A new C$200-million “renewable hydrogen plant” is about to get off the ground in Chetwynd, British Columbia with a boost from the green energy arm of Australian infrastructure investment giant Macquarie Capital.

Macquarie is signing on to the project alongside project developer Renewable Hydrogen Canada (RH2C), natural gas and electricity distributor FortisBC, and Sundance Produce, an Indigenous-owned greenhouse company that will use waste heat from the Chetwynd electrolyser, Business in Vancouver reports. The “renewable” designation is based on a provision in the province’s CleanBC climate plan that requires a supplier like FortisBC “to increase the renewable content of its natural gas to 15%”. 

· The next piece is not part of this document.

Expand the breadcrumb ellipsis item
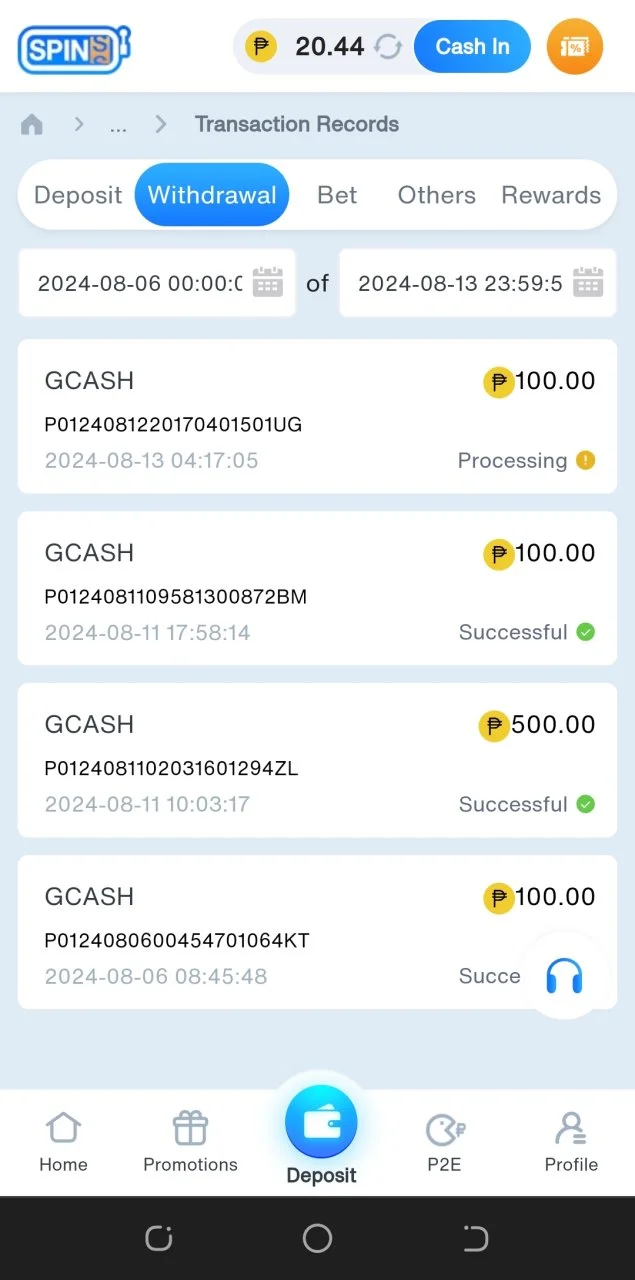Viewport: 635px width, 1280px height. pyautogui.click(x=118, y=126)
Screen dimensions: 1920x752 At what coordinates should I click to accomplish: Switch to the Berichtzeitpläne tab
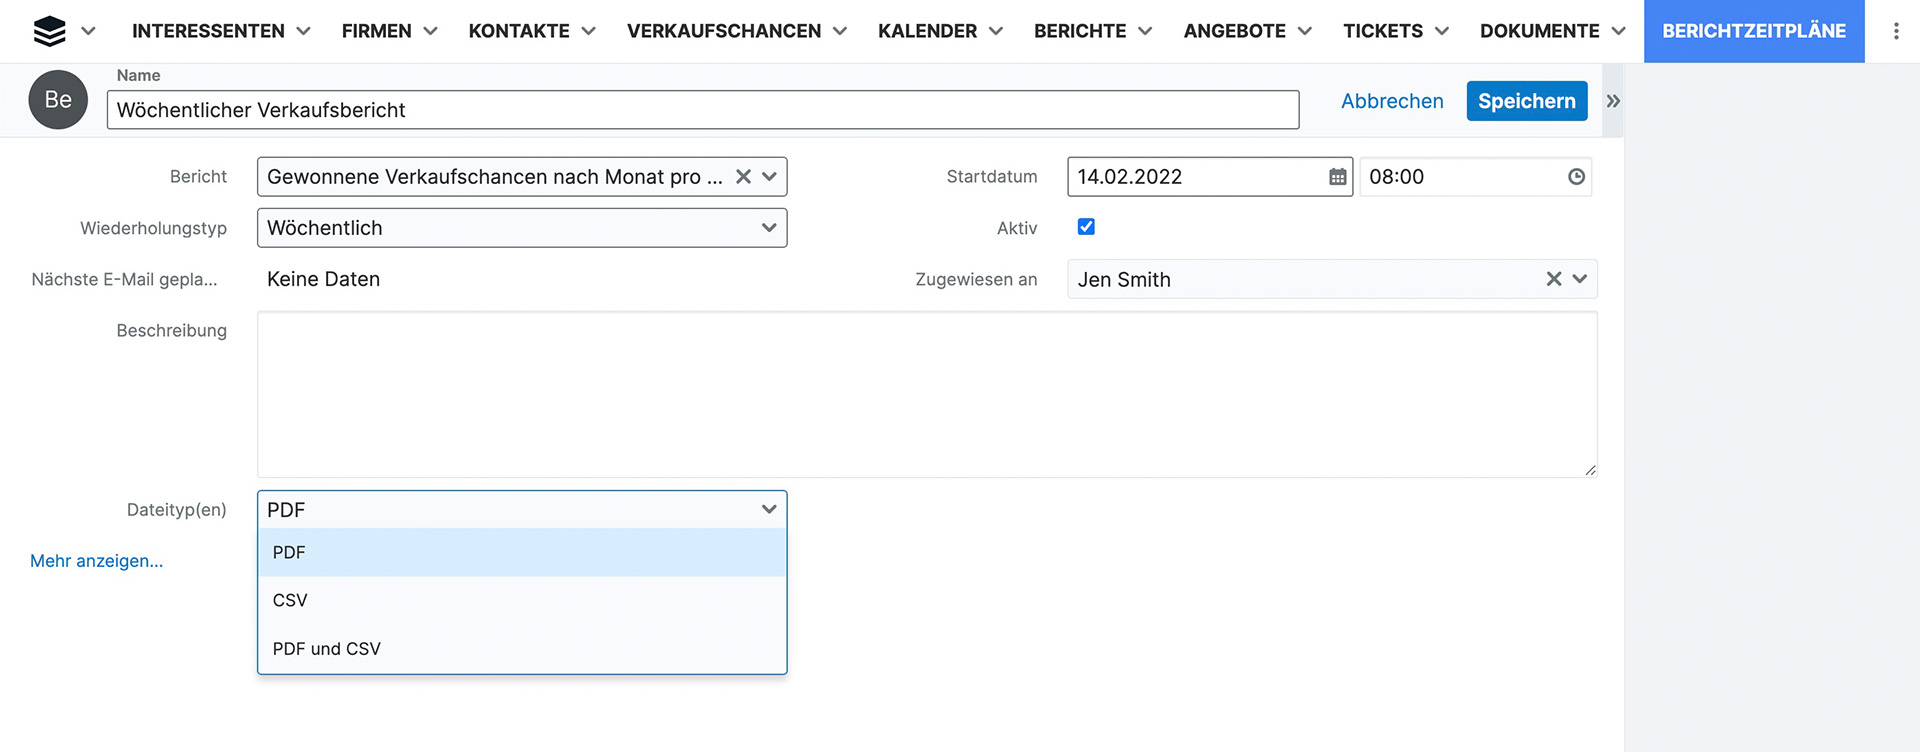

FortisBC will be the customer for the 60 tonnes of hydrogen the plant producers each day, said RH2C CEO Juergen Puetter. Macquarie brings investment capital to the table.

Puetter, who’s also CEO of Aeolis Wind, said a separate wind farm will supply power to the plant. Business in Vancouver says Aeolis built the province’s first wind farm, at Bear Mountain. “Puetter said the dedicated wind farm would provide most of the power, but said the project would also need to buy hydro power from BC Hydro,” the publication states.

“Renewable natural gas is currently produced primarily from landfills and dairy farms (biogas), and from wood waste (syngas). But hydrogen made from wind and water and then injected into the natural gas stream could also count as renewable,” BIV explains. “Using electrolysis, with the electricity supplied from wind and hydro power, the hydrogen atoms are split off from water molecules to produce pure streams of hydrogen and oxygen.”

That process “is much more expensive than producing ‘blue hydrogen’ from natural gas, but it requires no fossil fuels, so various climate change policies—from carbon taxes to renewable content requirements, both of which will need to increase in stringency—are expected to eventually make green hydrogen competitive with blue hydrogen.”

The last hurdle, Puetter says, is for Calgary-based Enbridge Inc. to accept the hydrogen, which would represent 3% of the gas stream in its T-South pipeline. “Enbridge needs to agree, and the moment we have that, from that moment we are less than three years to having the gas in the pipeline,” Puetter told BIV.